April 22, 2002 -- President Bush has declared the fourth week of April to be National Volunteer Week. This is a follow-up to his call for all Americans to do two years of community service during their lifetimes, and his creation of the new federal USA Freedom program to pay volunteers and to encourage service. But should we all really rush out to man the ladles at the nearest soup kitchen? Is such service really good for America?

Let’s start by clarifying some moral confusion. The measure of our moral worth is not how much we give to others but rather to what extent we hold our own lives as our highest value and take responsibility for our lives. That standard requires us to set goals that will contribute most to our survival and well-being, and to create the means to attain those goals. It requires honesty, integrity, self-discipline, and fortitude in the face of self-destructive indulgences that distract us from our long-term happiness.
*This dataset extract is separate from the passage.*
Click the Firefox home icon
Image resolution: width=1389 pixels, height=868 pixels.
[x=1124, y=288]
If more people lived by this standard, there would be little need for volunteers to help others. Each of us would earn our own way, support our own families, take pleasure from our own friends, and take care of our own needs. We owe our fellow citizens respect for their rights and freedom. We do not owe them a living.
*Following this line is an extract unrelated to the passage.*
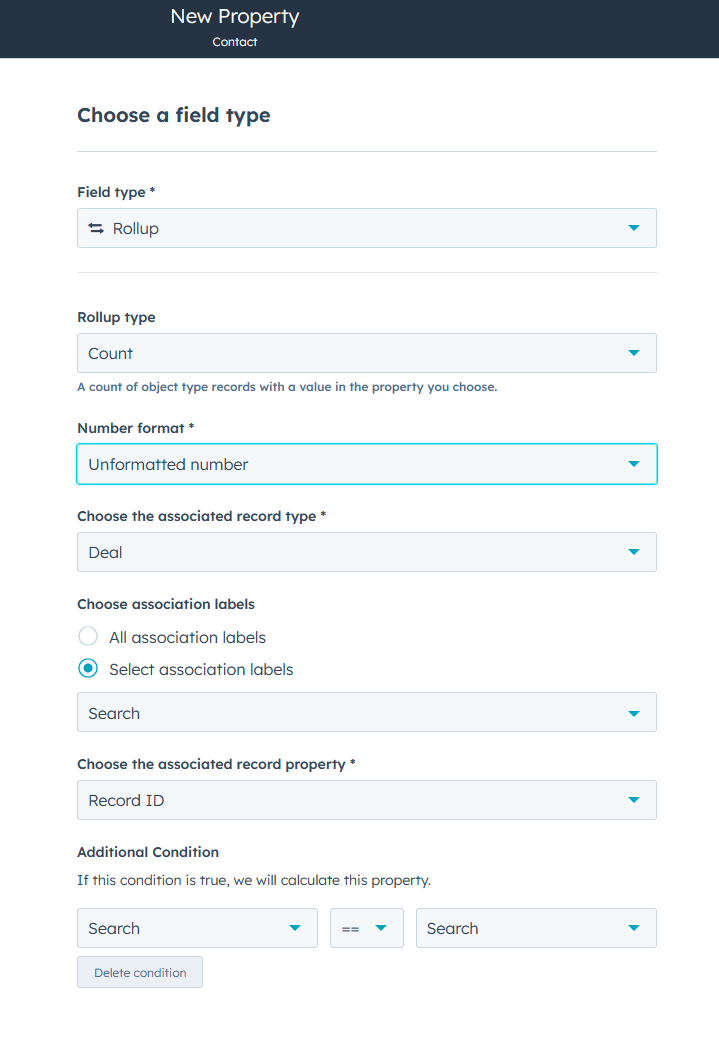Click the Choose a field type heading link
Of course, there are good self-interested reasons for helping others in such a society. In the case of the September 11th terrorist attacks that murdered 3000 innocent people, we as individuals took it upon ourselves to make right an injustice, generously contributing a billion dollars to help the victims with whom we rightly sympathized. It’s also in our self-interest to live in a society with other independent, productive, and creative citizens, so we can exchange material goods and ideas with one another, share challenges and experiences, rejoice in the achievement of others, and have our own achievements recognized. To that end, we as individuals might help a poor but worthy student pay for college, or we might help others who suffer through unforeseen emergencies or circumstances, such as a serious illness. We might even help those who suffer through some fault of their own—for example, through the use of drugs or other irresponsible choices—if we judge that those individuals are trying to mend their ways.

So what can we say about the Bush program? To begin with, true volunteer efforts do not require the government to pay tax money to volunteers. And we can expect more federal coercion and extortion to force us to “volunteer.” As an indication of what’s to come, we already see that high school students are required to do service as a condition for graduation in Maryland.

Is it really a sign of moral health if millions of citizens must be mobilized, not to meet some emergency, but as a standing army of servants directed by government to deal with chronic problems, most caused by government to begin with? Volunteers would not need to tutor failing kids if government schools weren’t such failures.

The call for two years of service also implies that we earn our freedom with service to others. But we most emphatically do not. America was founded on the principle that we are endowed “with certain unalienable Rights, that among these are Life, Liberty, and the Pursuit of Happiness.” We should feel no guilt at all for spending those two years pursuing our own interests, and enjoying our own family and friends. Our own individual rational judgment, not a cultural obligation to “serve,” should determine if or when we help others.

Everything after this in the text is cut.